To do =>
- 1) Answer these from the July 20, 1936 milestones notices below, one line each, marked as the questions are:
(a) What name was given to the son born to Oliva and Elzire Dionne?
(b) On what grounds did John Ringling divorce his wife?
(c) Of what did Thomas Meighan die?
- 2) Go on with the July 20, 1936 milestones notices of births, marriages, divorces and deaths, starting after the Thomas Meighan entry.

Reading text =>
--- --- ---
Monday, Jul. 20, 1936
Born. To Oliva and Elzire Dionne; a son; in Callander, Ont. Name: Joseph Robert Telesphore.
Married. Adelaide Moffett, 23, daughter of Oilman James Andrew Moffett, one-time (1934-35) Federal Housing Administrator; and David Brooks, 26, Manhattan stockbroker; in Manhattan.
Married. Everett Sanders, 54, secretary to President Calvin Coolidge, onetime (1932-34) chairman of the Republican National Committee; and Hilda Ann Sims, Washington, D. C. nurse; in Washington.
Marriage Revealed. Floyd Bostwick Odium, 44, president of Atlas-- Corp., divorced last year by President Hortense McQuarrie Odium of Manhattan swank-shop Bonwit Teller; and Jacqueline Cochran, 27, flyer, Los Angeles and Chicago beauty parlor proprietor; in Los Angeles; in May.
Divorced. Mrs. Emily Haag Buck Ringling; by Circusman John Ringling, 71, last of the five founding brothers; in Sarasota, Fla. Grounds: nagging, "an ungovernable temper."
Died. Thomas Meighan, 57, oldtime cinemactor (The Miracle Man); of influenza and cancer; at Great Neck, L. I.
--- --- ---
Supplied entries =>
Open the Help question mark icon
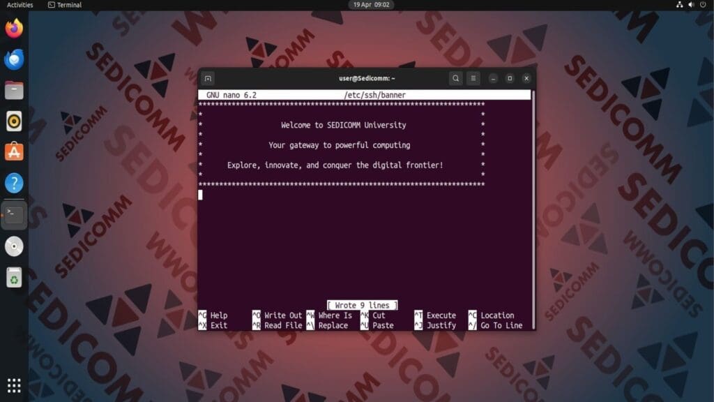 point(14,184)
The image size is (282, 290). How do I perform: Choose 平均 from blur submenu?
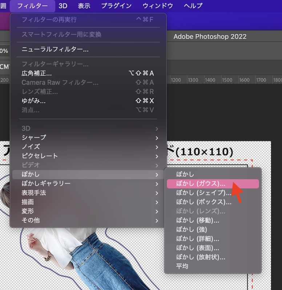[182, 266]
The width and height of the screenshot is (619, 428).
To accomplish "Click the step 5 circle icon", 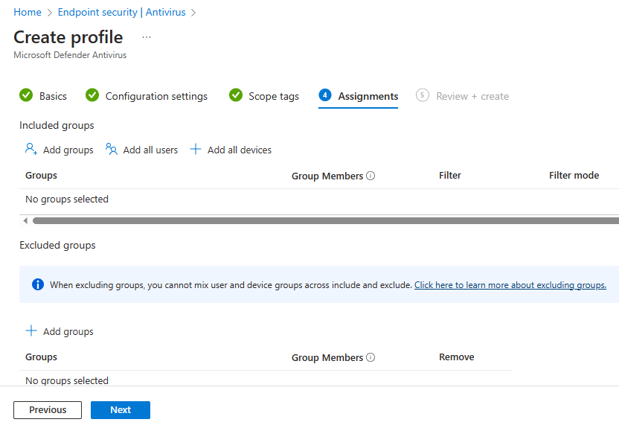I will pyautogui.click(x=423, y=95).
--- --- ---
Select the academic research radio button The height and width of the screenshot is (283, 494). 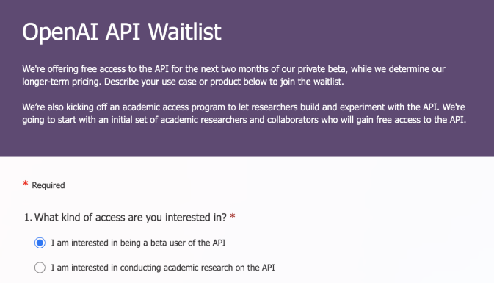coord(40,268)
--- --- ---
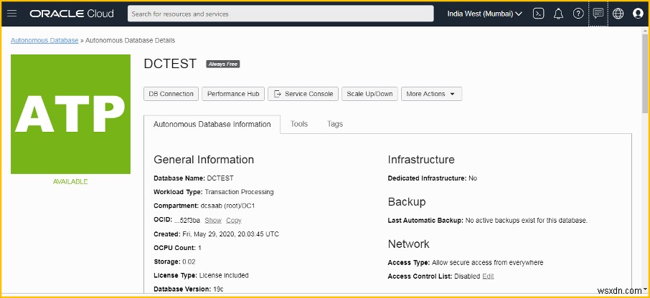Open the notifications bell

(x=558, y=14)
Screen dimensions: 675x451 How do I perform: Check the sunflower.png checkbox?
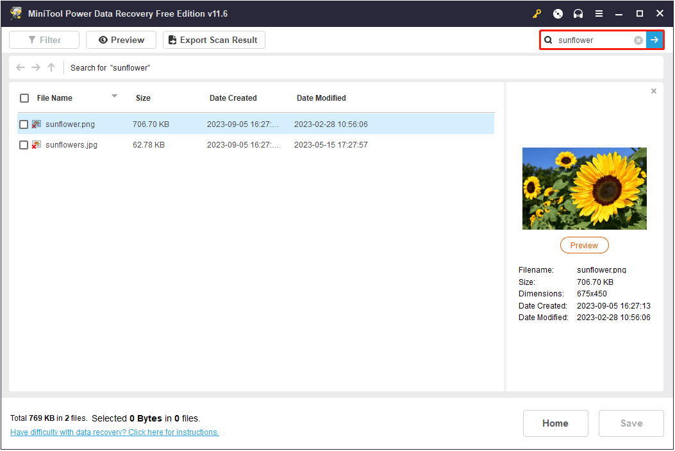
--- --- ---
Activity answers =>
- 1)
(a) Joseph Robert Telesphore
(b) Nagging and "an ungovernable temper."
(c) Influenza and cancer

- 2)
Died. Joe Humphreys, 63, famed sports announcer and onetime (1900-07) manager of Prize Fighter Joseph Terrence ("Terrible Terry") McGovern; after a heart attack following a long illness; in Fair Haven, N. J. In his 46-year career Announcer Humphreys estimated that his huge, raucous, indefatigable voice had been heard by 100,000,000 spectators at New York prize fights, theatres, rodeos, ball games, carnivals, races, funerals. He scorned loudspeakers, earned $25 for ordinary and $100 for championship fights, invented a system of hand-wavings to show a fighter's exact weight, made a prizefight crowd of 40,000 stand in silence while he improvised a prayer the night Lindbergh was flying toward Paris. In 1933, when he awoke one night to find himself alone and paralyzed as a result of his first stroke of apoplexy, Announcer Humphreys achieved his masterpiece. He announced his own predicament. After he had shouted for five hours, aid came from his neighbors.
Died. Georgi Vassilievich Chicherin, 64, onetime Tsarist diplomat, Soviet Russia's first (1918-30) Commissar for Foreign Affairs; of diabetes; in the Kremlin Hospital, Moscow.
Died. S. (for Samuel) Parkes Cadman, 71, radiopreacher, pastor of Brooklyn's Central Congregational Church, onetime (1924-28) president of the Federal Council of the Churches of Christ in America, onetime (1934-36) honorary Congregational moderator; of a ruptured appendix; in Plattsburg, N. Y.